- **YOUR GOAL**
Copy all of the following material line for line, changing nothing.

- **RECORDS SUPPLIED**
-- -- --
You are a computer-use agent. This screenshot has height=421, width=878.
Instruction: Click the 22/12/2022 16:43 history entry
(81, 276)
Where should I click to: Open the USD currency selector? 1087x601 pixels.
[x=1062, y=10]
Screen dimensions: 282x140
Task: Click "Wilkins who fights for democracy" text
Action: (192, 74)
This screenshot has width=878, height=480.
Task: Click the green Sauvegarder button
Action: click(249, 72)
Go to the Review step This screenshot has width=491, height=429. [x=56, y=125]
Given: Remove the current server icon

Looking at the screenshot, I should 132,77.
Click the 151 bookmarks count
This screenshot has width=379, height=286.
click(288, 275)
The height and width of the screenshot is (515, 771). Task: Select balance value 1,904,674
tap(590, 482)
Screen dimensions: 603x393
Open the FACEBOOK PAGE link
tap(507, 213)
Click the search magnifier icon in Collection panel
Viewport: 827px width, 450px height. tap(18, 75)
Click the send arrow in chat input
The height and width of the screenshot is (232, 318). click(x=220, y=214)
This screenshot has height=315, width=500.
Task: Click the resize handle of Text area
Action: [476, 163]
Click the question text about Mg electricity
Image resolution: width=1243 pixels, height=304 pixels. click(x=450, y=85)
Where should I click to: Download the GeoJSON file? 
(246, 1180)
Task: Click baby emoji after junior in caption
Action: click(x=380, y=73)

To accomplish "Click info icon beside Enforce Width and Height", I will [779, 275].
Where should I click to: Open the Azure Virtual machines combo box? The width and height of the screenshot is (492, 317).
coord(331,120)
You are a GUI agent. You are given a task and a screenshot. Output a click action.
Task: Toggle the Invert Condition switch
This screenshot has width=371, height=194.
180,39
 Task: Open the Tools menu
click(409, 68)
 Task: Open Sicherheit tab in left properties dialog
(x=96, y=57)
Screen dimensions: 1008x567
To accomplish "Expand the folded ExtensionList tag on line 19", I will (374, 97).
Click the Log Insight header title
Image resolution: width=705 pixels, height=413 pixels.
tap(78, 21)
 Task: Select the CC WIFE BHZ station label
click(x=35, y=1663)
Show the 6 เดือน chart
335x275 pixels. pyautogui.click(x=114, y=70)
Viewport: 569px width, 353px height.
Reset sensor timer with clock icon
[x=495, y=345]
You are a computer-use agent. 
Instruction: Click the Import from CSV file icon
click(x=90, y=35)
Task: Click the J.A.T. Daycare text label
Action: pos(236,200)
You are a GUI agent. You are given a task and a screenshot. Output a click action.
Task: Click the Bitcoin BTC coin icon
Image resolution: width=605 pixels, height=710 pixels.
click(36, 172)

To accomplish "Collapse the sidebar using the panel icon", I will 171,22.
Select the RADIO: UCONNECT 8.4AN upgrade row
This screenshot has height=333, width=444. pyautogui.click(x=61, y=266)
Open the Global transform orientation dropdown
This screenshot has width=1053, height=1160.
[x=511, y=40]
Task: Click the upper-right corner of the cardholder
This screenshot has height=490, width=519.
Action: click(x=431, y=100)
-- -- --
- **EXPECTED ANSWER**
You are a computer-use agent. This screenshot has height=421, width=878.
Instruction: Click the 22/12/2022 16:43 history entry
(81, 276)
Where should I click to: Open the USD currency selector? 1087x601 pixels.
[x=1062, y=10]
Screen dimensions: 282x140
Task: Click "Wilkins who fights for democracy" text
Action: (192, 74)
This screenshot has width=878, height=480.
Task: Click the green Sauvegarder button
Action: click(249, 72)
Go to the Review step This screenshot has width=491, height=429. [x=56, y=125]
Given: Remove the current server icon

Looking at the screenshot, I should 132,77.
Click the 151 bookmarks count
This screenshot has width=379, height=286.
click(288, 275)
The height and width of the screenshot is (515, 771). Task: Select balance value 1,904,674
tap(590, 482)
Screen dimensions: 603x393
Open the FACEBOOK PAGE link
tap(507, 213)
Click the search magnifier icon in Collection panel
Viewport: 827px width, 450px height. tap(18, 75)
Click the send arrow in chat input
The height and width of the screenshot is (232, 318). click(x=220, y=214)
This screenshot has height=315, width=500.
Task: Click the resize handle of Text area
Action: [476, 163]
Click the question text about Mg electricity
Image resolution: width=1243 pixels, height=304 pixels. click(x=450, y=85)
Where should I click to: Download the GeoJSON file? 
(246, 1180)
Task: Click baby emoji after junior in caption
Action: click(x=380, y=73)

To accomplish "Click info icon beside Enforce Width and Height", I will [779, 275].
Where should I click to: Open the Azure Virtual machines combo box? The width and height of the screenshot is (492, 317).
coord(331,120)
You are a GUI agent. You are given a task and a screenshot. Output a click action.
Task: Toggle the Invert Condition switch
This screenshot has width=371, height=194.
180,39
 Task: Open the Tools menu
click(409, 68)
 Task: Open Sicherheit tab in left properties dialog
(x=96, y=57)
Screen dimensions: 1008x567
To accomplish "Expand the folded ExtensionList tag on line 19", I will (374, 97).
Click the Log Insight header title
Image resolution: width=705 pixels, height=413 pixels.
tap(78, 21)
 Task: Select the CC WIFE BHZ station label
click(x=35, y=1663)
Show the 6 เดือน chart
335x275 pixels. pyautogui.click(x=114, y=70)
Viewport: 569px width, 353px height.
Reset sensor timer with clock icon
[x=495, y=345]
You are a computer-use agent. 
Instruction: Click the Import from CSV file icon
click(x=90, y=35)
Task: Click the J.A.T. Daycare text label
Action: pos(236,200)
You are a GUI agent. You are given a task and a screenshot. Output a click action.
Task: Click the Bitcoin BTC coin icon
Image resolution: width=605 pixels, height=710 pixels.
click(36, 172)

To accomplish "Collapse the sidebar using the panel icon", I will 171,22.
Select the RADIO: UCONNECT 8.4AN upgrade row
This screenshot has height=333, width=444. pyautogui.click(x=61, y=266)
Open the Global transform orientation dropdown
This screenshot has width=1053, height=1160.
[x=511, y=40]
Task: Click the upper-right corner of the cardholder
This screenshot has height=490, width=519.
Action: click(x=431, y=100)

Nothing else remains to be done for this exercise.